Dąb Dąbrowa - Magnat Juchnowiec Kościelny 1:0
- Mecz był wyrównany. Zarówno jeden, jak i drugi zespół mógł go wygrać. Drużyna z Juchnowca przyjechała do nas zmobilizowana. Postawiła nam trudne warunki, ale to my byliśmy górą. Wydaje się, że zadecydowała jakość gry. Po zdobytej bramce mieliśmy jeszcze trzy, cztery sytuacje, żeby podwyższyć wynik spotkania. Mimo braków kadrowych był to udany pojedynek - mówi Robert Speichler, grający trener Dębu.
Jedyną bramkę w meczu zdobył w 77. minucie Mateusz Sołowiej.
Dąb ma na koncie 22 punkty i zajmuje trzecie miejsce w tabeli IV ligi. Kolejne spotkanie rozegra na wyjeździe z Ruchem Wysokie Mazowieckie.

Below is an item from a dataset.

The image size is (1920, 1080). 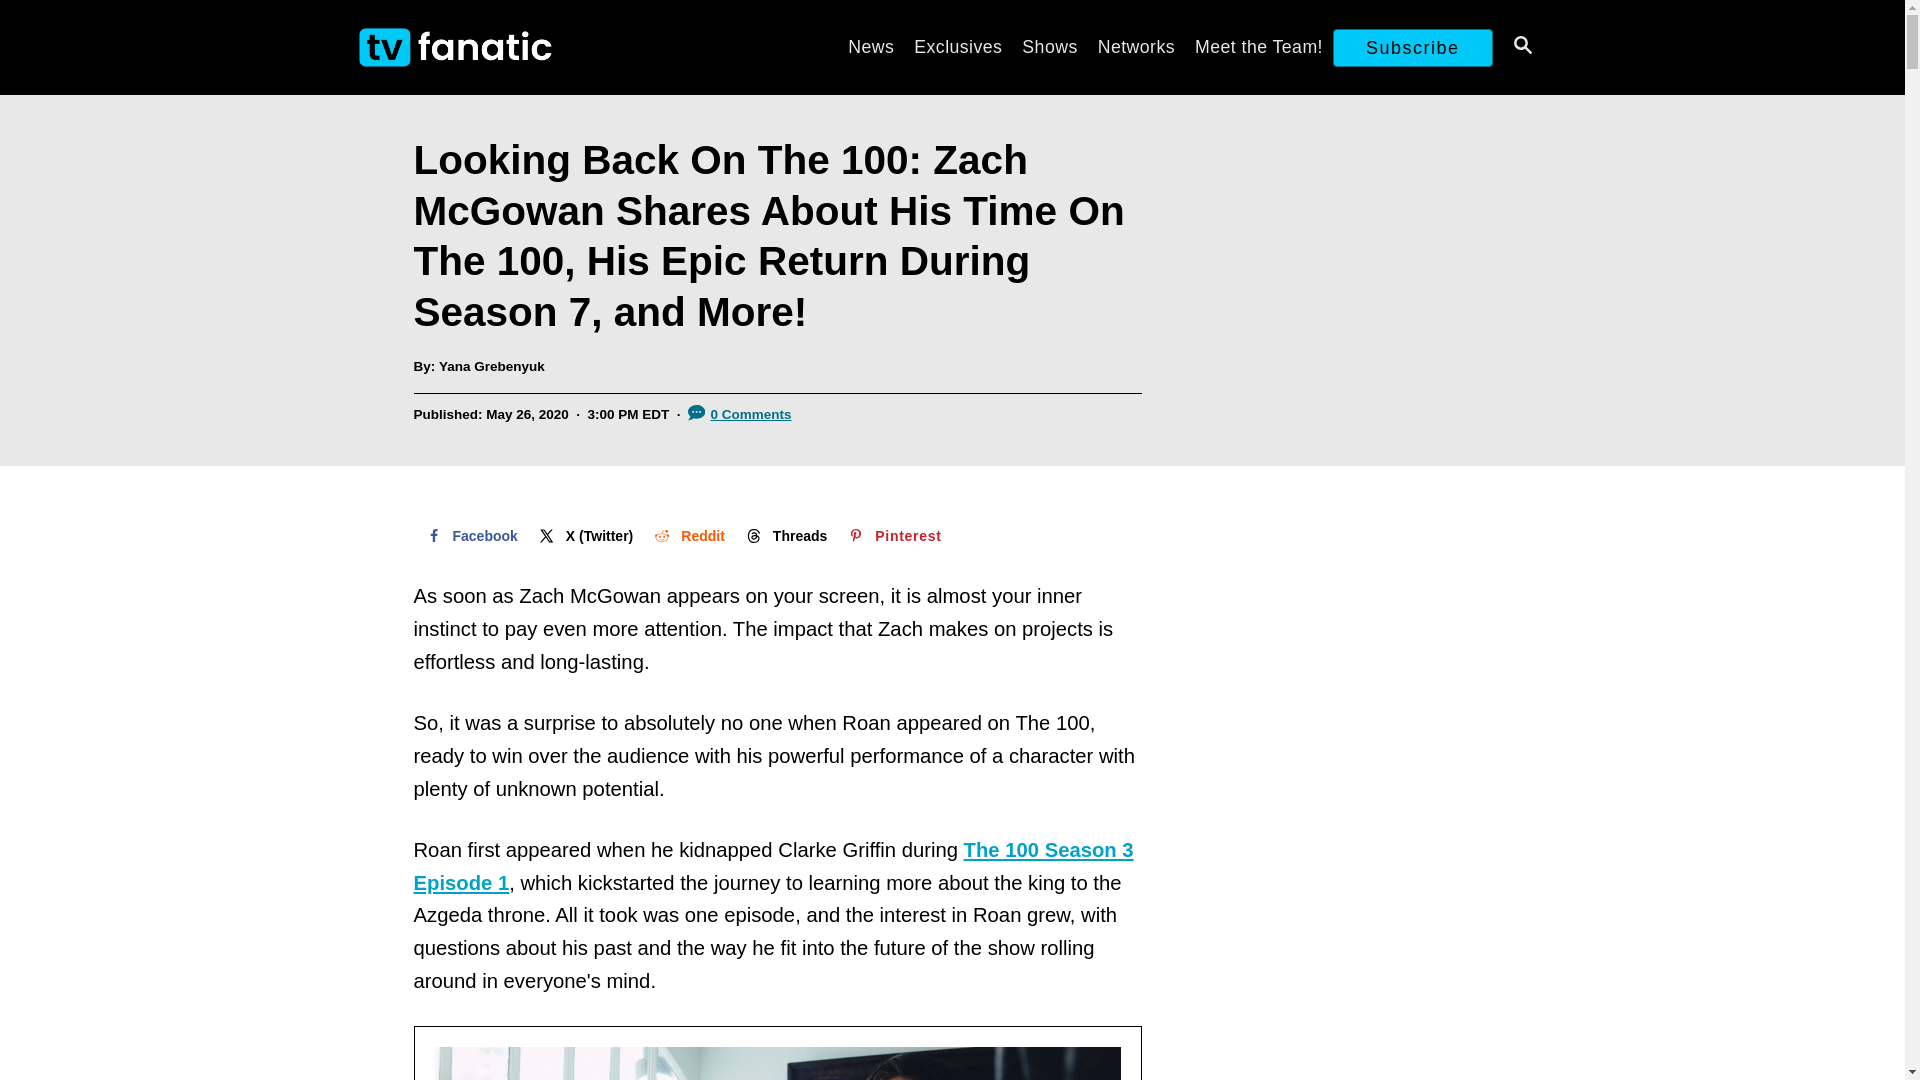 I want to click on Exclusives, so click(x=958, y=46).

Pogranicze Kuźnica - Podlasiak Knyszyn 1:2
- Gol dla naszej drużyny padł już w piątej minucie spotkania, zdobył go Bogdan Słoma. Po zmianie stron goście trafiali do naszej bramki w 52. oraz ostatniej minucie doliczonego czasu gry, z rzutu rożnego. Mieliśmy wątpliwości co do dwóch zawodników w drużynie rywali. Jeden z nich nie stawił się na wezwanie sędziego. Po prostu uciekł. Najprawdopodobniej więc spotkanie zostanie uznane za walkower - mówi Grzegorz Januszkiewicz, prezes Pogranicza.
Drużyna z Kuźnicy następny mecz rozegra na wyjeździe z BKS Jagiellonią Białystok. Teraz zespół ma na koncie osiem punktów i zajmuje 11. miejsce w tabeli.
Polonia Raczki - Sokół 1946 Sokółka 0:2
- Pierwszą bramkę zdobył dla nas Radek Szoda w czwartej minucie spotkania. Na początku drugiej połowy do bramki rywali trafił Paweł Stelmaszek. Mieliśmy dziś sporo sytuacji, a jednocześnie Polonia nie zagroziła realnie naszej bramce - tłumaczy Krzysztof Stelmaszek, trener Sokoła.
Drużyna z Sokółki zdecydowanie prowadzi w A klasie, z dorobkiem 21 punktów. Kolejny mecz (ostatni w rundzie jesiennej) rozegra u siebie za tydzień z GKS Stawiski.